Required actions ::
**A)** Answer these questions using the essay on "The Destructors":
(i) In which city and in what period is the story set?
(ii) What is the new recruit's full name?
(iii) Because he won't pay to fix his indoor plumbing, what does Mr. Thomas have to use instead?
**B)** Reproduce everything in the essay on "The Destructors" from "The boys in the Wormsley" down to "to undermine him.".
**C)** List every trade or occupation named in the essay on "The Destructors".

Text to read ::
“The Destructors” is set in London, England in the early 1950s. World War II has ended less than a decade earlier, and the city and country are slowly emerging from the destruction of the war. England is not emerging unscathed or unchanged, however. The country is scarred by the deaths of hundreds of thousands of its soldiers and the destruction incurred during the unprecedented German bombing campaign on British cities. England after the war is also witnessing drastic changes to its social and political orders as a result of the war.
Before the massive upheaval of the two World Wars, England’s social hierarchy was extremely rigid. The upper classes were held to be superior, and class was inherited, making it unusual for those lower on the social ladder to move up. At the time when the story is set, the chaos and destruction of the war have reduced the fortunes of many in the upper and upper middle class, while also allowing for greater mobility among those in the lower classes.
The boys in the Wormsley Common Gang do not remember the class world that existed before the war, but they seek to fight against any return to outdated assumptions about the superiority of the upper classes and place their faith in the survival of the new, more meritocratic society then emerging. This stance on the old class order is reflected in the inner workings of the gang, and especially in the way the gang determines the hierarchy among its members. For instance, when the gang learns that the new recruit’s name is Trevor, they recognize this name as one that is only given either to members of the upper class or the ambitious upper middle class eager to be accepted among members of the true upper class. Because they have no respect for these class norms, the boys know that calling T. by his full name is a surefire way to undermine him.
Resentment towards the idea of upper class superiority also helps to motivate the boys in their destruction of Mr. Thomas’s house. T.’s father tells him that Mr. Thomas’s house was designed by Christopher Wren, an architect who lived from 1632 until 1723 and built palaces for the royal family as well as the landmark St. Paul’s Cathedral. This pedigree makes Mr. Thomas’s house a relic of the pre-war era, when class distinctions were of huge importance, and it makes the boys’ destruction of the house a symbolic strike against that old social order.
Yet the story is not simply a tale of how a rough new social order is sweeping away an older, more genteel one. Indeed, the story deliberately portrays that old order as obsolete and ridiculous, as deserving to be wiped away, despite some sadness that goes along with that destruction. At the end of the story, when the lorry driver, who is clearly a member of the lower class, cannot help but laugh at the destruction of Old Misery’s home, we see that glee at the destruction of the old class order is not only an adolescent emotion, but shared by adults as well.
Mr. Thomas’s professional history shows that he comes from a time when a different, more rigid class order reigned. Mr. Thomas has the training of a decorator and builder, so he can take care of most parts of his house, but does not know how to fix the plumbing. Plumbers were drawn from a lower class than builders and decorators, and so this lack of practical knowledge is a sign of Mr. Thomas’s class pretensions. The fact that he refuses to spend money to fix his indoor plumbing and must, therefore, use an outdoor lavatory symbolizes all the concrete disadvantages that pretensions to being above manual labor has brought members of the upper class, along with the financial failure that has left him to pinch and scrimp. When the boys lock Mr. Thomas in his lavatory, it is the final sign that his ineffectual worldview has brought about his downfall.

Data rows ::
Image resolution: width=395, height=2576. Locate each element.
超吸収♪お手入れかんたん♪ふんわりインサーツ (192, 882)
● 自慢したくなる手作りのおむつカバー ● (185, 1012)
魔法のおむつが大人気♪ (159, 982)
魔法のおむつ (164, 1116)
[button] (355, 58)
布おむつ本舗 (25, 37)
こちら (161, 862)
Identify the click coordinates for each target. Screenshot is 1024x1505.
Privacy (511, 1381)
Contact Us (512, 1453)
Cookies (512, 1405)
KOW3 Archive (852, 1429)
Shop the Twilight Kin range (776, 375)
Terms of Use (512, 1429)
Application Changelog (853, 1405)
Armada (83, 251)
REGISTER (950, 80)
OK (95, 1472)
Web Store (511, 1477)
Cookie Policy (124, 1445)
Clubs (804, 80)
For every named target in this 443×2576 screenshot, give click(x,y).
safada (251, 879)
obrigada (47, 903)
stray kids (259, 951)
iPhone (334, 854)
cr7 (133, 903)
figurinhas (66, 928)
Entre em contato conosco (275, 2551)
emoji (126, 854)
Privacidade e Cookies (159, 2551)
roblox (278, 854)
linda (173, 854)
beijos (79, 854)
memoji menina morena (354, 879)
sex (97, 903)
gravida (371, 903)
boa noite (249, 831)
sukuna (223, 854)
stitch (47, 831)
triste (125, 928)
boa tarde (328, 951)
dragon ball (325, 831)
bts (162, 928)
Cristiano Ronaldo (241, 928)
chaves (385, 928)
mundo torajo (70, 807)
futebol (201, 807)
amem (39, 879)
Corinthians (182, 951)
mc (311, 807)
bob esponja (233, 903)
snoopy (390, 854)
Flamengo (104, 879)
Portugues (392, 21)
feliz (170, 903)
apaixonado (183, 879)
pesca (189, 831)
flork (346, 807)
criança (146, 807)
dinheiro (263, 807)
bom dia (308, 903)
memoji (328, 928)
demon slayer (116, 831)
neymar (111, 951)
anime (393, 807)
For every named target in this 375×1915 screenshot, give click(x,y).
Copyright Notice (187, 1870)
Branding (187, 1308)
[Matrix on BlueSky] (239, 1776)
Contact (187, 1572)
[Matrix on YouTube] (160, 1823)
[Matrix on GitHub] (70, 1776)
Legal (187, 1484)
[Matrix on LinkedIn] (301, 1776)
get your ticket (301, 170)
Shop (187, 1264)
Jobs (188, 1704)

Solutions to each task ::
**A)**
(i) London, in the early 1950s.
(ii) Trevor.
(iii) An outdoor lavatory.

**B)**
The boys in the Wormsley Common Gang do not remember the class world that existed before the war, but they seek to fight against any return to outdated assumptions about the superiority of the upper classes and place their faith in the survival of the new, more meritocratic society then emerging. This stance on the old class order is reflected in the inner workings of the gang, and especially in the way the gang determines the hierarchy among its members. For instance, when the gang learns that the new recruit’s name is Trevor, they recognize this name as one that is only given either to members of the upper class or the ambitious upper middle class eager to be accepted among members of the true upper class. Because they have no respect for these class norms, the boys know that calling T. by his full name is a surefire way to undermine him.

**C)** soldier, architect, decorator, builder, plumber, lorry driver